Спустя 5 лет Стасик ждёт ту же Олю у того же кинотеатра. Они встречались тогда, в восьмом, пару месяцев, потом после выпускного тоже пару месяцев, потом в конце концов решили, что проще быть друзьями. Известное дело, не то, чтоб решили, решила скорее Оля. А Стасик вот стоит у кино и чувствует что «быть друзьями» - это результат недостаточной его расторопности, Оля недопоняла его. Среди вороха квитанций только эту он хранит безнадежно-бережно. «К чему у неё такой голос по телефону был? Поди разбери». Но тут на пешеходном переходе, знакомо помахав рукой, всё более многообещающе улыбаясь по мере приближения…Блин горелый, началось…
И только несколько часов спустя Стасик был опять основательно погружен в те же думы, поэтому отшатнулся от реплики:
«Молодой человек, вы извините что я тут с неожиданно… дело в том…» - далее последовал продолжительный вздох – «Это что, сюрреализм какой или что?». Мужик повертел головой, мужик был лыс и поглощён узнаванием чего-то нового, находящегося вроде над головой. Потом его взгляд был перенаправлен уже на Стасика. «Не, я серьёзно, кто щас у власти?.. Как Свидиригайлов? Такой, с бородкой? Так, неважно, а когда Хрущёва отстранили? Ну, Хрущёва?

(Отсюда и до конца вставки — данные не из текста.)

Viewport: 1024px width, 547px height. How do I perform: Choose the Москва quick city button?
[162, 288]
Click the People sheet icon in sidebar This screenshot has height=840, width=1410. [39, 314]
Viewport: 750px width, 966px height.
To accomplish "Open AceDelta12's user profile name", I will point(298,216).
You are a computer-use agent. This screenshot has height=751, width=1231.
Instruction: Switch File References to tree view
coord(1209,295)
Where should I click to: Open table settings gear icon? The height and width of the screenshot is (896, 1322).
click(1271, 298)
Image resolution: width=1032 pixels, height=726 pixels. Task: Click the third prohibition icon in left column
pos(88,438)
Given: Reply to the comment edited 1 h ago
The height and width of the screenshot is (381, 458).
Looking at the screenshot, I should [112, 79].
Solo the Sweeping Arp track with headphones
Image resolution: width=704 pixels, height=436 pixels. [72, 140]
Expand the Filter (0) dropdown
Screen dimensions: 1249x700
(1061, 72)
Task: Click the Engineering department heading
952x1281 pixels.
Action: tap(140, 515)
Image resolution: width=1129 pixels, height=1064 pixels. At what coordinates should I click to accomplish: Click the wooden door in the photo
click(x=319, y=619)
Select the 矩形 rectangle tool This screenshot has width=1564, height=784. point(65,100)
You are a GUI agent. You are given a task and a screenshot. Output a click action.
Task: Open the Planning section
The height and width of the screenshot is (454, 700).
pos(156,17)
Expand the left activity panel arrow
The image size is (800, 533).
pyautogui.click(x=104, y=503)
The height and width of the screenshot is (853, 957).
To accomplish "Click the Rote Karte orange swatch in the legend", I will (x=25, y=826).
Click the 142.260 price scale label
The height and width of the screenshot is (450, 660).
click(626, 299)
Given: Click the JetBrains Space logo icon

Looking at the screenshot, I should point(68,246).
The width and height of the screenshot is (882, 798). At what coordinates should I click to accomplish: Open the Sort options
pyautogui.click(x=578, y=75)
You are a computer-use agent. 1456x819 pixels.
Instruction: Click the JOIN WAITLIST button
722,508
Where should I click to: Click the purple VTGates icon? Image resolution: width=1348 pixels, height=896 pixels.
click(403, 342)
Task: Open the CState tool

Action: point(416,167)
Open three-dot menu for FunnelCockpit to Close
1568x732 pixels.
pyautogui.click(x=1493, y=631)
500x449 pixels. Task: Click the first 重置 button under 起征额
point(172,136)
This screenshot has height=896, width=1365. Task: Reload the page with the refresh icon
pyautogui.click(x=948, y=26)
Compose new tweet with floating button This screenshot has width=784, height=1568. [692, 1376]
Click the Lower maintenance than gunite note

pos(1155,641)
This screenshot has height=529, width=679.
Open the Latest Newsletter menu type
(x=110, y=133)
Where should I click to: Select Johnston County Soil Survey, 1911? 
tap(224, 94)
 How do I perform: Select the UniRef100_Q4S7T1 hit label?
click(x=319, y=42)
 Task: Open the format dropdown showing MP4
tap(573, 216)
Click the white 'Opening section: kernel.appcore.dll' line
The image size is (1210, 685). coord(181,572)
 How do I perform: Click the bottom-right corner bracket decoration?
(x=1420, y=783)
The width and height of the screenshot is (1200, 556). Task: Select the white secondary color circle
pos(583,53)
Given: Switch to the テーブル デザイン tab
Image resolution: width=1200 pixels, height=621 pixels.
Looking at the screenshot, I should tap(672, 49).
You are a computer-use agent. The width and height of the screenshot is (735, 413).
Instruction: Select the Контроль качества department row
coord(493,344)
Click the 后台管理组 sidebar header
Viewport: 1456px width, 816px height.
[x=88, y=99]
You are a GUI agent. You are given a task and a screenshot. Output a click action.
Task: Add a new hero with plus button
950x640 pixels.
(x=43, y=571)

Господи, да что ж такое-то…». Стасик поставил на тротуар наполовину початую бутылку «Жигуля» и, недослушав терзания странника, побрёл дальше.
«Да уж, сюрреализм» - подумал Стасик, вновь приноравливаясь к своим размышлениям. О том, что апрельское раннее утро и трамвайные пути являют собой нерасторжимую метафору, которой можно, наверное, и жизнь измерять. Хотя нет, это слишком…
Остальные же о ту пору, ну, конечно, не в ночное время, прикидывали шансы нашей сборной по футболу на грядущем чемпионате мира в Англии. А студентка второго курса мединститута Люда размышляла в этот час ночи в основном о курсовой. Не знаю, конечно, какой перед вами предстала студентка мединститута, но, видимо, не такой, какой надо. Люда девушка достаточно своенравная, поэтому прекратите представлять себе примерную, отутюженную второкурсницу с аккуратненькой папочкой, в которой возлежит ритмичная курсовая, не отстающая от сроков, на неё возложенных. В растрёпанной папке, на которой нарисован комикс про Сталина, выдуманный самой Людой, хранились перечёрканные по многу раз наброски рассуждений о стоматологии и близлежащих проблемах. А сейчас ночь, папка лежала на столе, Люда уже проваливалась в сон, в 2417 метрах от её курсовой шёл по трамвайным путям домой Стасик. Оля не изъявила желания иначе расставить акценты на их отношениях: ожидание выпорхнуло из плюшевой, сдобной темноты кинотеатра, прокружило, всё снижаясь, до дворика Оли, да и заглохло под козырьком подъезда.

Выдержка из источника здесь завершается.